This interview is for a Career Inquiry project for INTE 6720 Research. Polly Idol is my friend, neighbor and mentor, and is a big part of the reason I went back to school to get my Masters in eLearning Development and Instructional Design. As an educator with 40+ years of experience, and having completed her graduate degree at CU Denver, she is a wealth of information and solid guidance. In our Zoom chat, I ask her the following questions:

  1. Being a CU Denver alumni, what was the most important skill you learned in the program?
    • Surprisingly the biggest lesson was how challenging and important it is to be able to work with people, whether that’s faculty, peers, teams, etc. There are larger repercussions in the corporate world for not performing.  Group work is a crucial skill in instructional design.
  2. What personal trait did you already have that has served you well in your career?
    • Tenacity; believing you’ll get through it somehow, that you will figure it out and make it happen. She has also developed more patience and empathy over her career.
  3. Looking back, as a successful and knowledgeable ID, what advice can you give us, the career newbies?
    • Go easy. You will feel like rushing into the new job and projects, but you should take the time to slow down and absorb as much as you can. Take the time to listen and observe. That is true for the corporate and the academic world. You’ll create better buy in for your solutions if you take your time.
  4. Where do you see the most potential for improvement for adult learning in the corporate environment?
    • Know your audience: students, management, client, SMEs. Don’t rush into the solution. People work from their place of knowledge. Pre-testing to not only see what they already know, but also to prove to them at the end how much they have learned. Design in a choose your path/hub/starburst fashion rather than literal.
  5. How do you feel about mandatory corporate ethics training in general? How do you think we can improve upon this most visible (and profitable/most despised) aspect of our industry?

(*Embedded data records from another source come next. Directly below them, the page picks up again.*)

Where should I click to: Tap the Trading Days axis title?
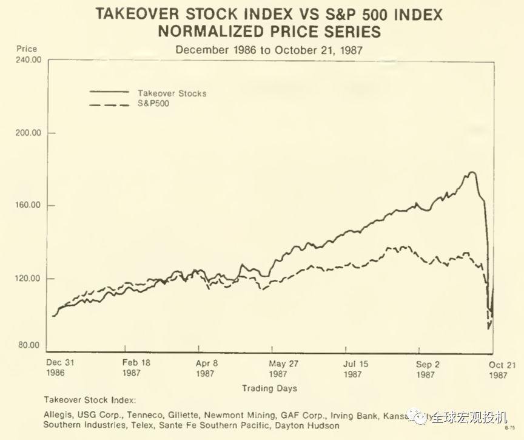click(x=269, y=388)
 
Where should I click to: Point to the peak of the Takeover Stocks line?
click(x=471, y=172)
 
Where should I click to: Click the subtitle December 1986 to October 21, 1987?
click(x=269, y=50)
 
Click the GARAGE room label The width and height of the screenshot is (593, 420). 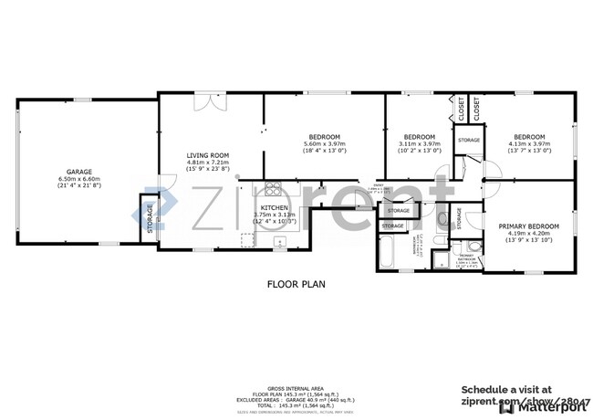point(78,172)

    • People will try to click through boring training. She suggests taking those courses offline, and engage the students with roleplaying if the corporation can afford it. If it’s online training, personalize the course, have people create an avatar by taking an avatar, so that they can connect their own presence in the course. Maybe the avatar changes as they progress. It might create more empathy from the students. Use stories that are real, rather than unrealistic or cheesy scenarios. Humans are wired for storytelling.
  6. What job role/title do you feel most defines your particular talents? (ie. Instructional Designer, eLearning Designer, Consultant, etc.) How do you find the bulk of your work?
    • Currently web designer, but consultant for the most part. Currently in a transition period. She loves education overall, but is designing as a consultant for small businesses lately. Most of the work is from referral from her past clients. I introduced her to the NextDoor app. The ILT List serve has provided a few opportunities. She’ll reach out to those full time postings, and offer her consultant services as extra help/support. She prices herself low for small website design, which brings more future work in.
  7. What resources (ie. books, websites, organizations) do you hold in highest regard?
    • Presentation Zen by Garr Reynolds: A great resource for her website design, color palettes, etc.
    • Made to Stick by Chip and Dan Heath: Can be applied to courses, almost anything you’re creating.
    • The Accelerated Learning Handbook by Dave Meier: Making your learning engaging, exciting for the learner, retention will be higher and quicker, pre- and post-testing.
    • The Book of Joy by Dalai Lama and Desmond Tutu: People are so intensively competitive, we will grow as humans if we collaborate, help others, joy and excitement is contagious, stop separating yourself from others and find a way to open your heart.
      • Especially as a student, we are barraged with criticism. Find a way to stop competing, and find the job inside yourself. Creatives and Instructional Designers already embrace change; we thrive on it, but we are a very small percentage of the population. She feels that professional women are under a standard of higher criticism than men in general.
  8. What are the top 3 pieces of advice you can give me as an educational professional?
    • Ask: Always seek knowledge. Ask a lot of questions, use their terminology.
    • Listen: What are they really saying? Where are they coming from? Be sensitive to cultural norms.
    • Backwards Design: What is the desired outcome? Don’t start developing your course from the beginning. Find out the intended outcome, behavior, and skills. Your introduction should be the very last thing you create.